(Collected data)
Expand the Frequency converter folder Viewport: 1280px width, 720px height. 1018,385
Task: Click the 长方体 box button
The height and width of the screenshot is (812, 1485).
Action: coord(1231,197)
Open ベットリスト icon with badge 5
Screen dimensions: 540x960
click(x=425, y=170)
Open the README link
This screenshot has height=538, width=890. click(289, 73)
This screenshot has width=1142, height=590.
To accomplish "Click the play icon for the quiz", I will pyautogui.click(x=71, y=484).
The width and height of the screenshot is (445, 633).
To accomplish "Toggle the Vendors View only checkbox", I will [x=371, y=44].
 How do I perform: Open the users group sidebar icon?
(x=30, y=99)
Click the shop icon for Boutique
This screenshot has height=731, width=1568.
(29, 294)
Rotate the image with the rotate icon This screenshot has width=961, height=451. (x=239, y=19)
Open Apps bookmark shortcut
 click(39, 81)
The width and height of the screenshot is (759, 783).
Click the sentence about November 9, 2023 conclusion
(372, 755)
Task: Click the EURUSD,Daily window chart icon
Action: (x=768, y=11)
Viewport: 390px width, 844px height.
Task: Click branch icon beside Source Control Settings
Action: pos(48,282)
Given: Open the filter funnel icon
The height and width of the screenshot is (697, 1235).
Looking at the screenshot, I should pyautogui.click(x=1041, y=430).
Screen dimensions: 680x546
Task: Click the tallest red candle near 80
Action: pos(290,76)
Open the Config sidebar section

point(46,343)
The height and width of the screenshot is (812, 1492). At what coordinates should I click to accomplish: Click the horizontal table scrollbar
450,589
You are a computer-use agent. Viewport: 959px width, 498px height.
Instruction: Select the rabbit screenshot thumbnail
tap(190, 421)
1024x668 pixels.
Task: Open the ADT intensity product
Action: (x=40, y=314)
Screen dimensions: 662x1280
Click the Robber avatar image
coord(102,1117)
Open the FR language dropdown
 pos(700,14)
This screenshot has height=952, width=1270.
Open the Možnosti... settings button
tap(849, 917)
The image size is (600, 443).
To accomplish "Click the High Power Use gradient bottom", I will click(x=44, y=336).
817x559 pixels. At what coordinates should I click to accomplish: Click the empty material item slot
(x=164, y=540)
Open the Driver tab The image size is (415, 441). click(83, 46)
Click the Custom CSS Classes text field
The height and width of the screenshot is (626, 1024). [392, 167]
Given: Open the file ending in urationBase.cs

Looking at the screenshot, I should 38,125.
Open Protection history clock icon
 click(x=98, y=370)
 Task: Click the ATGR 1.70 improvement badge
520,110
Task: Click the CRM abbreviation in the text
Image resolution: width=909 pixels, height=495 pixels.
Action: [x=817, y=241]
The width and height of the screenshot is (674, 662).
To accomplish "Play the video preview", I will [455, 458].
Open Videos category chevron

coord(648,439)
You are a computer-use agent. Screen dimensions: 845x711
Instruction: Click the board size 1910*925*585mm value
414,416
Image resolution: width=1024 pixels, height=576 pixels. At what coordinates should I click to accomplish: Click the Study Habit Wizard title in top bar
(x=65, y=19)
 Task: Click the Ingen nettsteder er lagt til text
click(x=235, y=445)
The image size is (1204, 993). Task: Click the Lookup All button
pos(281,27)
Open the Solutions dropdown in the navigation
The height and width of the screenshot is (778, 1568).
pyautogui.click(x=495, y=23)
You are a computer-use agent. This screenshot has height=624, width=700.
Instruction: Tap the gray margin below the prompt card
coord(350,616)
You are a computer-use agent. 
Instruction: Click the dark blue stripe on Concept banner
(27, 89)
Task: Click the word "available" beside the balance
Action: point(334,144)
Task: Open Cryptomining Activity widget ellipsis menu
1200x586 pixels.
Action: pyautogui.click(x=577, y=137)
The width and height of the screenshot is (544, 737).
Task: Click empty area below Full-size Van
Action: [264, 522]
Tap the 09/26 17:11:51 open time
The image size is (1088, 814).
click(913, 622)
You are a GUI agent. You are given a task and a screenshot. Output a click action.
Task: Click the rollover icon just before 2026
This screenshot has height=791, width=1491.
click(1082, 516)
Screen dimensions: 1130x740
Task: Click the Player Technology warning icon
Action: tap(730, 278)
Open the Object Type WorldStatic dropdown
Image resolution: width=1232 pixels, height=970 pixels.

Aim of the exercise ▸
Extract each line holding the word "agent" from the records.

Your solution ▸
You are a computer-use agent. Viewport: 959px width, 498px height.
You are a computer-use agent. Screen dimensions: 845x711
You are a computer-use agent. This screenshot has height=624, width=700.
You are a computer-use agent. 
You are a GUI agent. You are given a task and a screenshot. Output a click action.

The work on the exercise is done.